### CHALLENGE A:
In the essay on Nietzsche and art, why did Nietzsche value the plot, characters and reasons that the Athenian playwrights put into their tragedies? Answer in one to three sentences.

==== DOCUMENT SEGMENT ====

21 December, 2009
Philosophers have often argued that art is useful because it speaks to an underlying truth. Data can lead to Knowledge which can lead to Understanding – art can help us get there. In his early work Friedrich Nietzsche spoke against this view. Influenced by Schopenhauer (and through him, the Buddhist tradition) he conceived of the world as being a bleak and terrible place. True understanding of this world leads to the realisation that all is suffering, and unlike the Buddhists, Nietzsche didn’t think that the way out was by following the Eightfold path. Instead he turned to the ancient art of the Athenian Playwrights.
Tragedy was an art form much admired in Athens. Aristotle thought it brought catharsis to the people to see such horrors and pathos on the stage. Nietzsche thought that the truth was much more horrible than what was in the Tragedies however. Like a Cthulhic nightmare, reality would drive us mad, but if we glimpsed the real through the safe eyes of art then we can grow as people, cocooned from insanity. By adding plot, character, and most of all reasons for the actions in the plays, the writers give us an easy way in to the chaos that lies behind our lives. We add meaning, but that meaning is a lie, and only exists to help make the truth palatable. By trying to find any other truth than this horror, art is making a mistake and showing yet more lies, without the sobering knowledge of the futility of life behind it. Nietzsche could be a bit of a downer. He also changed his views on art several times, and repudiated the above ideas in his later works.
The concept of the real world being a truly mind altering place was taken up by H.P. Lovecraft and his successors who wrote the Cthulhu mythos. During the early 20th century discoveries were being made that shattered any illusion that Mankind was at the centre of the universe. In the Cthulhu mythos characters realise their unimportance in the grand scheme of things. They are, in effect, put in a total-perspective-vortex and their feeble simian minds find they cannot cope with the truth. If only they had looked at the truth through the lie of art! How could they be expected to cope with this: our collective existence is a meaningless accident and our time on this world is finite.

====

### CHALLENGE B:
Please render these lines of the records as a Markdown table with the columns No. and Line. Begin at the line that has "Task: Open the tweet's more options menu" and stop after the line that has "Action: (712, 23)". Leave out blank lines and the pictures.

==== EXTRACTED INFORMATION ====

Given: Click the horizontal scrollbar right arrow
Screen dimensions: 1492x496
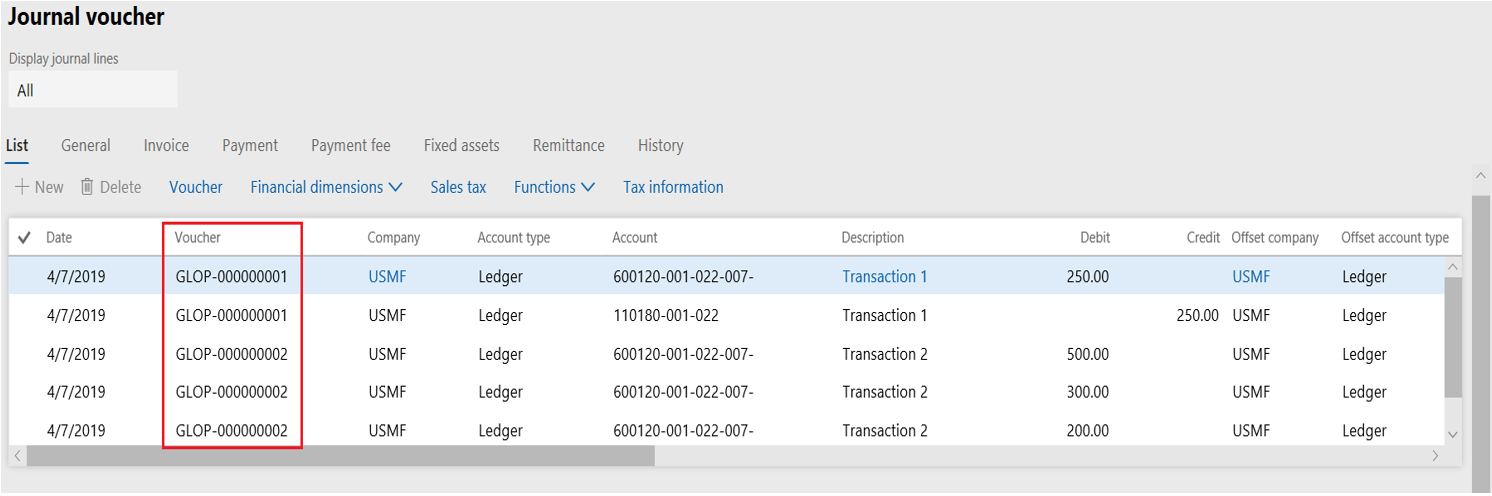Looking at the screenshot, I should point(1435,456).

====
==== EXTRACTED INFORMATION ====

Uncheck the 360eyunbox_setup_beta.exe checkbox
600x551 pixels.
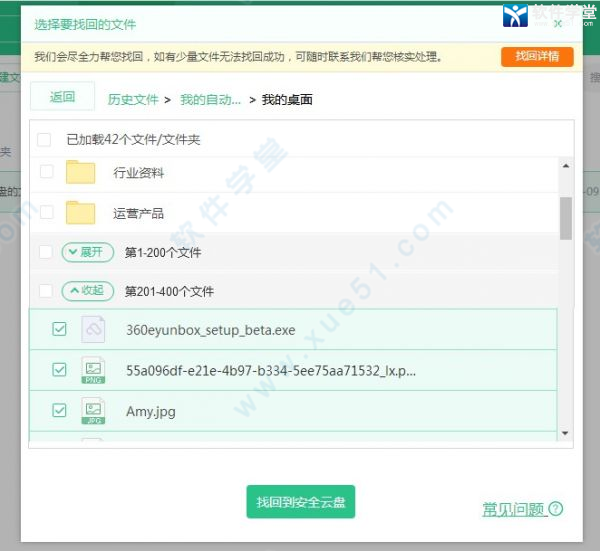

====
==== EXTRACTED INFORMATION ====

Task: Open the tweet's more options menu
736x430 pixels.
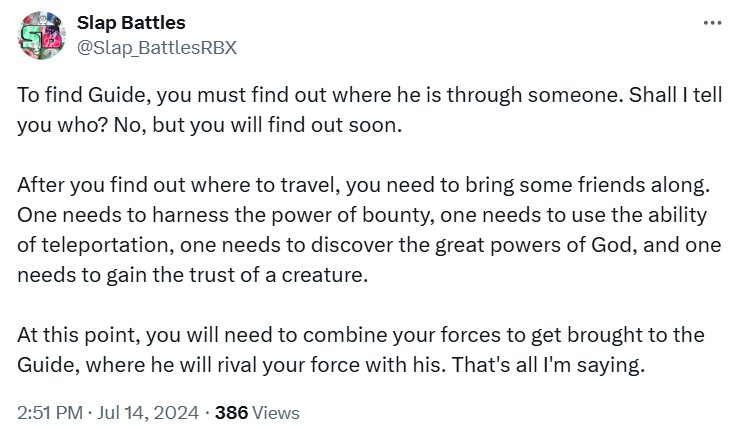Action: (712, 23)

====

### FULL ANSWER A:
Nietzsche believed reality was so horrible that facing it directly would drive us mad, but glimpsing it through the safe eyes of art lets us grow while staying cocooned from insanity. Plot, character and reasons give us an easy way into the chaos behind our lives. The meaning they add is a lie, but it makes the truth palatable.

### FULL ANSWER B:
| No. | Line |
|---|---|
| 1 | Task: Open the tweet's more options menu |
| 2 | 736x430 pixels. |
| 3 | Action: (712, 23) |